Back in New Hampshire, she cruised down Main Street, eased to a stop and bought a postcard at the tobacco shop. A tacky collage—seagull/tugboat/drawbridge. She wrote: To Grandpa Joe-Joe. I’m back to pack up my life. Haven’t wrecked the car yet. Will keep you posted. Vivette. She knew better than to sign, Love.
But that was 1,558 miles ago. Now Vivette made her way to Route 80’s constant traffic and eased the old green Buick into a stark, cemented rest area. She wanted to make sure it was okay to visit for a week at Margaret and Peter’s farmhouse. Before walking 50 steps to the map of Iowa and placing herself with a tiny finger within its veiny web, Vivette applied lipstick, messed with her hair, took some deep breaths. Fifty steps more to a shiny black-and-blue payphone.
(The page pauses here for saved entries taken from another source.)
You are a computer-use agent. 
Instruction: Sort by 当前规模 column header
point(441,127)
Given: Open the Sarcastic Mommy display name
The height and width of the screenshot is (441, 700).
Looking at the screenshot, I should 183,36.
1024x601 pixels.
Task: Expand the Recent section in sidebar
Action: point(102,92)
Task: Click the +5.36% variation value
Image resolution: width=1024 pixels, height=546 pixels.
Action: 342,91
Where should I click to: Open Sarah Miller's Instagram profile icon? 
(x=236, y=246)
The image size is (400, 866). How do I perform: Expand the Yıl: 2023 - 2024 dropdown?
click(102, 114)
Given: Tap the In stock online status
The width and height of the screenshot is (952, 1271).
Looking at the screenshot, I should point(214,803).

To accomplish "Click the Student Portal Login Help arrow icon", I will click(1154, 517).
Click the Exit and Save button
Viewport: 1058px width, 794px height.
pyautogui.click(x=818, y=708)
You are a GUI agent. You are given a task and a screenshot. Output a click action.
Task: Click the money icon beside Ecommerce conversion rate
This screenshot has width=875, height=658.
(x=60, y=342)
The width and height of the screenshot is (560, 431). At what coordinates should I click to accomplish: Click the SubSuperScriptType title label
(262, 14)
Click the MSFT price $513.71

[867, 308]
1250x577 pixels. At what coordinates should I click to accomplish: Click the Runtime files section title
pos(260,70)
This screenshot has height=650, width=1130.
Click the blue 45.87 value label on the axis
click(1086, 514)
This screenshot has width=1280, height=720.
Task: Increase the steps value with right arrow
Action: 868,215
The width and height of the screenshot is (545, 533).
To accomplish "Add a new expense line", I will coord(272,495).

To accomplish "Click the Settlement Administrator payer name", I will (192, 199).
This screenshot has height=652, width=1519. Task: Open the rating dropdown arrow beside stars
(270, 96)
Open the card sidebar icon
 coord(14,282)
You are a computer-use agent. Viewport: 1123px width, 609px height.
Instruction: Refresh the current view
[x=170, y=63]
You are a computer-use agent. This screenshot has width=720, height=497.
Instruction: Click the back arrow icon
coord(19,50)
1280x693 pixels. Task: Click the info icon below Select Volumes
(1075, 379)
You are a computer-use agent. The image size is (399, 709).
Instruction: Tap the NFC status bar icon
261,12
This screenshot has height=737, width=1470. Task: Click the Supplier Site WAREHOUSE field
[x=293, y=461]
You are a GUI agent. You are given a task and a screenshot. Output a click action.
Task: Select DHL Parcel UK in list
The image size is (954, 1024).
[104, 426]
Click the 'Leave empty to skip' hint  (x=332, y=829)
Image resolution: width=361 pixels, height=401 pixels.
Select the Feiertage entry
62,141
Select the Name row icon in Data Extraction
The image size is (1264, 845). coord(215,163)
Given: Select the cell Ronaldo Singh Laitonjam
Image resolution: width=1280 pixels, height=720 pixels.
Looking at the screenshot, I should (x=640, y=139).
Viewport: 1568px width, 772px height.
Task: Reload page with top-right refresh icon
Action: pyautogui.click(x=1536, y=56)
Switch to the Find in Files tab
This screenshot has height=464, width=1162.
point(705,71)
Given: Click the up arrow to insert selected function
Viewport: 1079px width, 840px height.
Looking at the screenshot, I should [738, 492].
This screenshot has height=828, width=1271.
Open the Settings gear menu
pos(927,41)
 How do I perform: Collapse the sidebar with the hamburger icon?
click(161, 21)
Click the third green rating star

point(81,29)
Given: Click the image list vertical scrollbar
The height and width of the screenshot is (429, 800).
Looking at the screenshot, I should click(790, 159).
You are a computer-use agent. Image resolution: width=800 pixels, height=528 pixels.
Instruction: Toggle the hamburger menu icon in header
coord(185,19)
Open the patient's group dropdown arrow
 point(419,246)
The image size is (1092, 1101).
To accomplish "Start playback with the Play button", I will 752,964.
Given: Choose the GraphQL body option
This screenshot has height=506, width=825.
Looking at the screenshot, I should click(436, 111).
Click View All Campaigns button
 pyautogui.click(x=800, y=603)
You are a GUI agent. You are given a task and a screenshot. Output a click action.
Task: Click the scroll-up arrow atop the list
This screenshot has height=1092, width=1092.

A stout, whiskery man in jeans and suspenders, his plaid flannel shirt straining its snaps, shuffled up to study a vending machine’s options. He fed in a dollar bill, pushed a button, and a candy bar tumbled into view, his change dropping like rain into the tray. When he slipped a perfect white invitation from a pack of Camels and eased it into his mouth, Vivette reminded herself that she’d quit smoking. The low hum of rushing trucks mixed with the slow chirping long-distance ring of the telephone on the other end of the line.
Vivette clutched the hard black plastic of the phone, nodded through directions to the farmhouse, thanking Margaret, and then hung up the receiver with a broad click. She knew a complicated string of wires connected this pay phone to one particular phone on a coffee table in an apartment in New Hampshire. She would not, she told herself, make another call. One hundred steps back to her car, the impact of each splayed and sandaled foot rippling up to her jaw. She was safe, the engine a kitten, the Buick ready for anything she sent its way. Turn around or keep going. It was that easy: drive west, change a life; drive east, revise—drive, drive, drive. She put the car into gear, yielded to all that was oncoming.